25,000 people downloaded the IGF pirate kart, but the people playing the games are barely the point, and Meyer admitted that much of this is symbolic. “My main interest is giving people that platform. There are so many games, I can’t give any of them the attention they deserve… My focus is on getting people creating and sharing,” he said. “Part of the reason to do it is that the creating part isn’t done until you’ve shared it. Part of giving people the platform is making it freely available; I want to get the word out to creators more than players.” The fun also comes from watching people play through some of the games at random, and reacting to the crazy things they find. There are some early plans for livestreaming reactions from GDC.

“What I really wanted to do was get an arcade cabinet,” Meyer said about the presentation at the Game Developers Conference, but that proved to be too expensive without a way to “steal” expo space. GDC Play allowed Meyer to get a kiosk for “only” $3,000, and that was within the range of doable. He raised the money via Kickstarter. “It’s not as cool as an arcade cabinet, but with the mouse and keyboard no one has to make the effort to make the game special for the arcade,” he said. There will be a laptop connected to the pirate kart kiosk, and it will constantly upload new games and update the list as people submit games from the main site. There is no filter; if you make a game and submit it, someone may play it at GDC. There is no mechanism for picking some games and not others.

“Every five minutes it checks if there are new games, and once someone clicks the game on the launcher and hit splay, it’s downloaded,” Meyes explained. I asked about content worries: what if someone submits Swastika’s Dildo Adventures? “I would be okay with Swastika’s Dildo Adventures. Like, I think someone should go make that game. I don’t censor it at all. I’m not interested in that. Even if you’re making stuff I don’t want to see, at least you’re still making stuff.”

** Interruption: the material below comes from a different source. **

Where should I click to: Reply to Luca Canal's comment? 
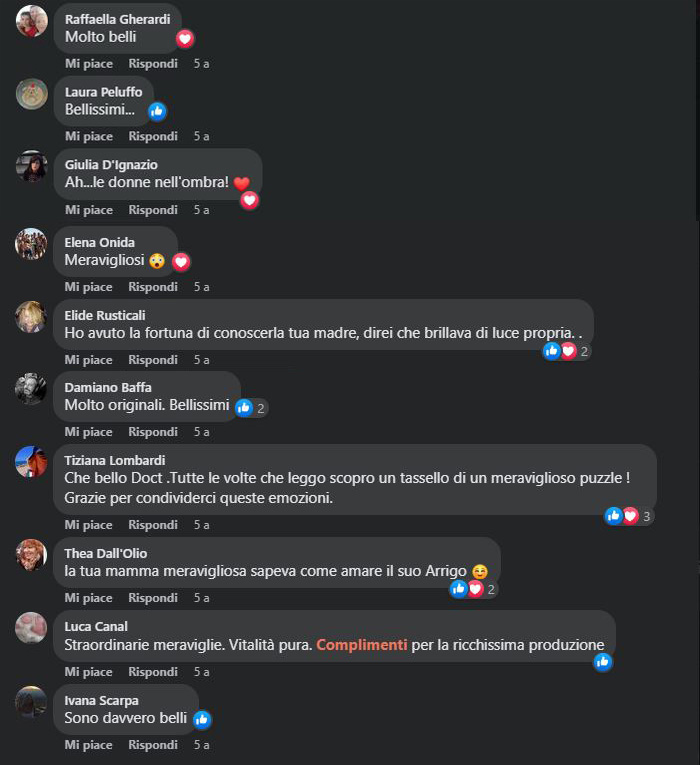click(153, 672)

The system is completely open, but so far that hasn’t caused any problems, much to everyone’s relief. The games that have been included in the pirates karts have ranged from the amazing to the barely functional. Playing the games is always an adventure, and the GDC pirate kart will be no exception. “There hasn’t been much trolling,” Meyer said. “Just giving people the opportunity to have a voice and getting out of their way turns out to have amazing results.”

If you’d like to take a look at the some of those amazing results, you can jump right in. Anyone can play a game, however. Why not make one instead?